MOSCOW (Reuters) - Russia’s B&N Bank, which is being rescued by the central bank, said on Wednesday it will write off subordinated debt worth $226.56 million owed to its shareholders.
B&N - the second bank to be rescued by the central bank in less than a month after Otkritie - does not have publicly traded subordinated debt in issue, unlike Otkritie where some of the junior debt will be written off during the bail out.
The write-off announcement had no immediate impact on the market as B&N, which was Russia’s 12th biggest lender by assets before the central bank said it would bail it out, has no subordinated bonds in circulation.
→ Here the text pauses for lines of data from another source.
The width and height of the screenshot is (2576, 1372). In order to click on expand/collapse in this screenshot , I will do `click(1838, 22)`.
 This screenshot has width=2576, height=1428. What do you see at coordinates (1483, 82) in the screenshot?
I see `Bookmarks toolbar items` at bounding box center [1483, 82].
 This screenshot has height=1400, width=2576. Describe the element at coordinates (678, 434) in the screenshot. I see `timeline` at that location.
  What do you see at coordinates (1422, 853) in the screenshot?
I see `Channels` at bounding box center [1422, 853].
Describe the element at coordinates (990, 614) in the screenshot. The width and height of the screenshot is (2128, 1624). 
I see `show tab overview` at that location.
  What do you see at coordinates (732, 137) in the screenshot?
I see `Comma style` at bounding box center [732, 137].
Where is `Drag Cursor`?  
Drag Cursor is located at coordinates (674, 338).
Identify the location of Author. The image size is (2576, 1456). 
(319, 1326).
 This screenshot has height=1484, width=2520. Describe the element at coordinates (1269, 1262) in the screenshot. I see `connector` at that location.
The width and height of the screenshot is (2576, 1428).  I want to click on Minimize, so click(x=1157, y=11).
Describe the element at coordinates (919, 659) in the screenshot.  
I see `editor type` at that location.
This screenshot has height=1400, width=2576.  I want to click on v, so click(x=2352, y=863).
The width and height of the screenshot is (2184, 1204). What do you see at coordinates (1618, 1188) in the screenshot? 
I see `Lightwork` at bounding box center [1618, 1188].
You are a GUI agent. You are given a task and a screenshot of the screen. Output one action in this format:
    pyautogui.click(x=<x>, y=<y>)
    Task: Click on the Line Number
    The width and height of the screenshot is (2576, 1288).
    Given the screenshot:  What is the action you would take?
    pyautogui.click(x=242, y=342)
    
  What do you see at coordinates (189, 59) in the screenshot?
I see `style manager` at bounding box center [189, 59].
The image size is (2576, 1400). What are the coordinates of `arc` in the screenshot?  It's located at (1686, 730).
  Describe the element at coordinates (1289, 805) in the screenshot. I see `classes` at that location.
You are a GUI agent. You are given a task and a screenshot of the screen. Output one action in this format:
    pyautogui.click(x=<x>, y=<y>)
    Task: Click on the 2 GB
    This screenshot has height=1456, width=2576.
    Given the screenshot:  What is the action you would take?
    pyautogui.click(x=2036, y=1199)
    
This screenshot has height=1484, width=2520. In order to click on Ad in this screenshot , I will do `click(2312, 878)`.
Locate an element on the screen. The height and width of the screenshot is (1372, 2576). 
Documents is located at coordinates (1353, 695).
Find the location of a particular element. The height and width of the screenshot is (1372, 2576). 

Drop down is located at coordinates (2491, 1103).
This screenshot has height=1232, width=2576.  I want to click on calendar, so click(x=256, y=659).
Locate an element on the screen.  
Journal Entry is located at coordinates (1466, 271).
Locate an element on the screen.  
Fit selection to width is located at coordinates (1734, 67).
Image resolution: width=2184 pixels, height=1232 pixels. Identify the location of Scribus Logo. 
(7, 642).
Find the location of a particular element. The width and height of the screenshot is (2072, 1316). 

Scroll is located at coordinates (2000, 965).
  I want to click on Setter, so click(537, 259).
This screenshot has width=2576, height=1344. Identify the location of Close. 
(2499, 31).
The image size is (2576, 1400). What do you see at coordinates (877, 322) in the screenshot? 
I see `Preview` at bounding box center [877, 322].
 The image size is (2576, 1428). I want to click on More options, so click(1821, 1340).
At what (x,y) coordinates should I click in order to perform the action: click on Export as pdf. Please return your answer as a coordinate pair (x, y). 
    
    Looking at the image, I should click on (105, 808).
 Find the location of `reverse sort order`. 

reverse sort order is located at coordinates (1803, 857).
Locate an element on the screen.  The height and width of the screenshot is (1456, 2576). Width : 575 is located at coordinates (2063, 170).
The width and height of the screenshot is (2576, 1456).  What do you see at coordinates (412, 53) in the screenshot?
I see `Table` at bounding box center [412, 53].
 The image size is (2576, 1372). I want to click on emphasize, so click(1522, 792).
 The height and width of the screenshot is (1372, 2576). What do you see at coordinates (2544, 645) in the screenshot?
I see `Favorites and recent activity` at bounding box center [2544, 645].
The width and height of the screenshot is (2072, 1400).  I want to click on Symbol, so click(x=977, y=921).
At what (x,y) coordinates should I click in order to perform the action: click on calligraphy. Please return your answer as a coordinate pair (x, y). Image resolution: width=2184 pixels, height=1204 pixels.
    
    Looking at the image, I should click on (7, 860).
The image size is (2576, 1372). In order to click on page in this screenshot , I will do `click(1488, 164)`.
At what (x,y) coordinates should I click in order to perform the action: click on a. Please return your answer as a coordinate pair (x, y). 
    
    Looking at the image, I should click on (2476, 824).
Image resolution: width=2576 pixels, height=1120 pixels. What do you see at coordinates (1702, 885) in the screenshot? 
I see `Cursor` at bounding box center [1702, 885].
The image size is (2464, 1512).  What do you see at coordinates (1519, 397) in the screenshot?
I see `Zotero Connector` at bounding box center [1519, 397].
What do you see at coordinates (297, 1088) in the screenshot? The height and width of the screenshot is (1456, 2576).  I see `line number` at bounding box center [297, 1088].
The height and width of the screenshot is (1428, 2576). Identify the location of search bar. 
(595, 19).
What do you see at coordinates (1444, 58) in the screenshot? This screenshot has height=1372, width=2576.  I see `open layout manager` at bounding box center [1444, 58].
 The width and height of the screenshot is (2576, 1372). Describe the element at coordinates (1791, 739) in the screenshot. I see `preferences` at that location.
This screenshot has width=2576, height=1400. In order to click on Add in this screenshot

The write-off, however, is yet another reminder that Russian banks, private ones in particular, are under close scrutiny as in less than a month the central bank has taken over two such lenders, Otkritie, once Russia’s largest private bank, and B&N.
“Right now there is a bit of fear within the sector for private banks,” said Nish Popat, senior portfolio manager at investment management firm Neuberger Berman.
“If there is a squeeze on liquidity you could see a shift where stronger banks get stronger. Private banks may pay you a higher coupon but in the present circumstances people may feel safer with the big state-owned ones,” Popat said.
“But we need to put this into context. Otkritie and B&N Bank are 4-5 percent of the Russian banking sector,” he said.
In early September the price of subordinated bonds issued by Otkritie hit all-time lows after a central bank deputy governor told Reuters some holders of this debt stood to lose their money in a bailout of the private lender.
Subordinated debt is unsecured and stands last in the queue to be repaid in the event of a liquidation. Some other private Russian banks recently decided to buy out some of their subordinated debt from the market.
Central Bank Governor Elvira Nabiullina said last week Russia’s banks carried bad loans of 5.3 trillion roubles ($92 billion), which accounted for less than 10 percent of outstanding loans.
She said around 70 percent of bad loans were covered by provisions and posed no concerns for the banking system in general.
In the case of B&N the write-off procedure was initiated by a drop in B&N Bank’s base capital adequacy ratio, the lender said in a statement on Wednesday.
This ratio stood below 5.125 percent of assets for more than six days, which triggered the writing off of subordinated debt that the bank had and which was provided by the bank’s own shareholders, B&N said.
According to the central bank, B&N suffered the decline in the capital ratio between Sept. 19 and Sept. 24.